*Kaynak Metin:*
* * * * * * *
Haber / Valeri Dzutsev: Rusya Makamlarının Bir Çerkes’in Öldürülmesi Karşısındaki Duyarsızlığı Protestolara Yol Açtı
14:34 23 May 2014

13 Mayıs günü 25 yaşındaki Çerkes kökenli Timur Ashinov (Eşine—ç.n.), Adıgey Cumhuriyeti’ne bağlı Adigeysk kentinde bir hastanede hayatını kaybetti. Ashinov ve bir başka Çerkes 11 Mayıs günü Krasnodar kentinde pizzacıda bir grubun saldırısına uğramışlardı. Yetkililer saldırının sebebiyle ilgili ayrıntılı bir açıklama yapmasalar da, Adıgey halkı Rus dazlaklar tarafından işlenmiş bir nefret suçu olduğuna inanıyor. Yetkililerin harekete geçmemesine öfkelenen yüzlerce Çerkes 16 Mayıs gecesi Krasnodar’ın dış mahallesi olan Tlyustenhabl köyünde karayolunu trafiğe kapattı. Adıgey üst düzey yetkilileri ve Krasnodar polis temsilcileri protesto mahalline giderek, pogrom (planlanmış katliam—ç.n.) olarak niteledikleri olayın faillerinin teşhis edildiği ve yakında gözaltına alınacakları güvencesi verdiler. Bunun üzerine karayolunu trafiğe açan göstericiler belediye binasında yaptıkları toplantıda soruşturmayı takip edecek bir halk komitesi oluşturdular (http://www.aheku.net/news/incidents/5722).

Krasnodar’daki saldırıyla ilgili ilk bilgiler saldırganların Rus olmayan kişileri hedef aldığı ve önceden planlandığı yönünde. Yaklaşık 40 genç, İlyas Garipov adlı bir Çerkes’e ait olan pizzacının yakınında arabalarını park ettiler. Caniler gece yarısı ellerinde sopalarla pizzacıyı bastılar. Herşey 40 saniyede bitti. Yedi kişi dövüldü; aralarında iki kişinin durumu ağırdı; biri daha sonra hastanede can verdi. Pizzacıda çalışanlardan biri etnik Rus olduğunun fark edilmesi sayesinde saldırıdan kurtuldu.Saldırıda yaralananların hepsi Çerkes idi.
* * * * * * *
*Yapılacaklar:*
[1] Krasnodar saldırısı haberinde "Krasnodar’daki saldırıyla ilgili" ifadesinden "hepsi Çerkes idi." ifadesine kadar uzanan bölümün tamamını hiç değiştirmeden yazın.
[2] Krasnodar saldırısı haberinin metninde adı geçen bütün kent ve köyleri sıralayın.
[3] Krasnodar saldırısı haberini son cümlesinden sonra devam ettirin.

*Kaynak Veriler:*
* * * * * * *
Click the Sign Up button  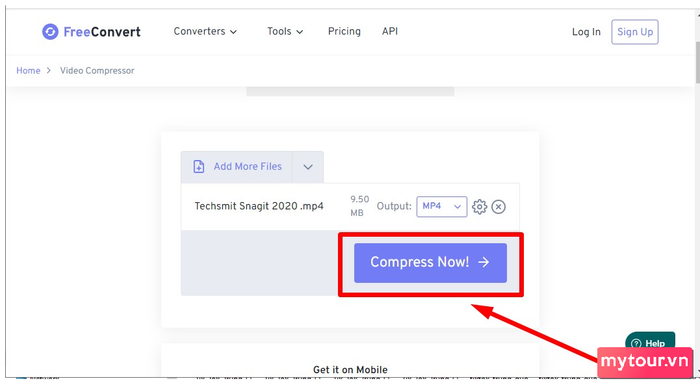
* * * * * * *
*Görev Sonuçları:*
[1]
Krasnodar’daki saldırıyla ilgili ilk bilgiler saldırganların Rus olmayan kişileri hedef aldığı ve önceden planlandığı yönünde. Yaklaşık 40 genç, İlyas Garipov adlı bir Çerkes’e ait olan pizzacının yakınında arabalarını park ettiler. Caniler gece yarısı ellerinde sopalarla pizzacıyı bastılar. Herşey 40 saniyede bitti. Yedi kişi dövüldü; aralarında iki kişinin durumu ağırdı; biri daha sonra hastanede can verdi. Pizzacıda çalışanlardan biri etnik Rus olduğunun fark edilmesi sayesinde saldırıdan kurtuldu.Saldırıda yaralananların hepsi Çerkes idi.

[2] Adigeysk, Krasnodar, Tlyustenhabl

[3]
Buna rağmen Krasnodar kenti polis sözcüsü Artyom Konovalenko, Komsomolskaya Pravda gazetesine “olayın sebepleriyle ilgili konuşmak için henüz çok erken” açıklamasını yaptı. Saldırıyla ilgili somut ayrıntılar vermek yerine Konovalenko soruşturmanın kurbanların sayısına ve saldırıda ne tip silahların kullanıldığına odaklandığını söyledi. Yetkililer önce Rus Ceza Kanunu’nun holiganizmle ilgili maddesi uyarınca dava açtılar. Krasnodarlı Rus aktivist Miroslav Valkoviç de – canilerin Rus olmayanları hedeflediğine dair – Çerkesler’in iddiasını kabul etmedi. Valkoviç saldırının ticari anlaşmazlıktan kaynaklanmış olabileceğini ve Rus milliyetçiler tarafından işlenmediğini söyledi (http://kuban.kp.ru/daily/26230.2/3112969/).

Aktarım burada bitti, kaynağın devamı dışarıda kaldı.